Wednesday, 4 July 2012

Happy birthday civil registration

Audrey Collins from the National Archives at Kew has an interesting blogpost on her Family Recorder blog commemorating something that no-one else has picked up on - the 175th anniversary of civil registration in England and Wales, which commenced in July 1837. It's a great post with lots of "ooh, I didn't know that" moments, well worth a read at

Incidentally, I am currently reading a magic book on civil registration in Scotland, which started in 1855 - published in 1907, it's called Vital Registration: a Manual of the Law and Practice Concerning the Registration of Births, Deaths, and Marriages: Registration Acts for Scotland with Relative Notes on Vaccination and the Census, Forms, and Tables of Fees, &c. by G. T. Bisset-Smith. In terms of usefulness, it's right up there with Herber's Ancestral Trails for England and Wales, Grenham's Tracing Your Irish Ancestors for Ireland and Steel's Sources for Scottish Genealogy and Family History for Scotland. It's a real gem of a book, as it is the manual that the registrars themselves had to digest - haven't been able to put it down, learning all sorts!


Check out my Scotland's Greatest Story research service
New book: It's Perthshire 1866 - there's been a murder... (from June 12th 2012)


  1. Chris, Did you read through the guide to civil registration in Ireland published by the Council of Irish Genealogical Organisations in 2000? FamilySearch described it as “the definitive guide on the subject”.

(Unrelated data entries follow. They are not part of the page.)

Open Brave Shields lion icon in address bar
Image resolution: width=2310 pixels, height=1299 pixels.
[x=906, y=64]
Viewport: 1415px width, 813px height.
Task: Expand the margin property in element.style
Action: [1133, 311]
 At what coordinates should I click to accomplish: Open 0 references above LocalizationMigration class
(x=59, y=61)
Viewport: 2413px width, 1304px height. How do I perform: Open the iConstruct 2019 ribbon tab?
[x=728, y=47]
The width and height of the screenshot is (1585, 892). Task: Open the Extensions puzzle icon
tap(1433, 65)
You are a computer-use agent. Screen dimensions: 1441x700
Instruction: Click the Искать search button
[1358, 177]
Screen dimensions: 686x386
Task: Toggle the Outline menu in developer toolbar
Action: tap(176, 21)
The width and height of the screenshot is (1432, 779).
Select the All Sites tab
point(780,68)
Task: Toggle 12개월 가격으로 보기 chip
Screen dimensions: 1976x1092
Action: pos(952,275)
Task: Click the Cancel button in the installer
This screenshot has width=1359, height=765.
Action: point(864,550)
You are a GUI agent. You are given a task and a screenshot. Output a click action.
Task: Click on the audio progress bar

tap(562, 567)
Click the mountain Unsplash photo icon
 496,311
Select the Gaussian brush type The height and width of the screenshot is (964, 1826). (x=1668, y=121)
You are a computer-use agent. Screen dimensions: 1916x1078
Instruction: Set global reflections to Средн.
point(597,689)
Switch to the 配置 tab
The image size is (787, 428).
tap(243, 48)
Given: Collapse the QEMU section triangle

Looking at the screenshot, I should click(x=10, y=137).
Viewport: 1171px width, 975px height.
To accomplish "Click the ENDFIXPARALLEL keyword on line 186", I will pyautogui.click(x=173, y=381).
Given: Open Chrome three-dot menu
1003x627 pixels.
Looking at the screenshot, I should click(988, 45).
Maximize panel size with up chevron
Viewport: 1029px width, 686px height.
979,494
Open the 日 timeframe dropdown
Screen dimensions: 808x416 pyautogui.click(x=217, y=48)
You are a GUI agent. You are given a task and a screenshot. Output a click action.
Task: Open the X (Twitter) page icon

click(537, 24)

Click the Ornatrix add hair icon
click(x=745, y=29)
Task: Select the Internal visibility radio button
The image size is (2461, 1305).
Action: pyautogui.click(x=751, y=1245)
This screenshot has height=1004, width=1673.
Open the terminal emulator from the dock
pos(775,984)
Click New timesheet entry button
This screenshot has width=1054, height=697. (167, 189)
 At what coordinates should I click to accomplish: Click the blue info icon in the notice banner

  2. Chris, you could probably answer something that nobody has been able to tell me, not even the GROS search room staff.

    Quite a few chidlren of my great aunts and uncles on Mum's side were having children in the early decades of the 1900's and i keep seeing a stamp "vaccinated" or a note that parents refused vaccination on the birth certs. What was it that children were supposed to be vaccinated for and what caused the many refusals amongst Scottish parents of the times?

    Thanks, G'Lass

  3. Hey Chris that book sounds great. I saw a good book on Irish civil registration when I was last in the Dublin National Archives. It had a title something like 'Where do I start with Irish registration records' and it was by two people, but can only remember one name which is Eileen Duill. It answered so many questions for me...but not where I could buy a copy!

  4. Roger - many thanks on this, will look out copy.

    G'Lass - from 1864 kids had to be vaccinated within 6 months of birth. A form was given to parenbts upon the birth registration with several schedules appended, which had to be filled in by the doctor at vaccination - Schedule A if vaccinated OK, Schedule B if 'unfit' to be vaccinated and C if the child was 'insusceptible' of the vaccine disease.

    The relevant schedule then had to be returned to the registrar and entered into a 'Vaccination' Birth Register. If a certificate was not returned to the Registrar within 6 months, a form was sent to parents, if still nothing 10 days later they could be fined 20s or imprisoned for 10 days. There was a list of defaulters recorded twice a year, though in cities often on a quarterly or monthly basis.

    Smallpox was what was initially vaccinated against. There's a great deal on vaccination, including the differences in Scotland to the English system, at

    Hope that helps!


  5. Chris,

    Bisset-Smith's book is excellent and I have used it in the past. With your comment I was hoping that maybe a digital version was now available - if one is available I could not find it. So let us know if its online somewhere.

    However, I did find another book by Bisset-smith, new to me, on the 1920 census legislation with a good discussion of the earlier census returns and the meaning behind some of the columns, especially for Scotland. Have a look at it at -

    Paul Milner

  6. Paul, I'm not aware of an online edition. I was actually called by someone earlier who hoped I had an original version so that he could possibly borrow it to digitise it - unfortunately my copy was a print on demand copy which cost about £18! Thanks on the other, will have a look.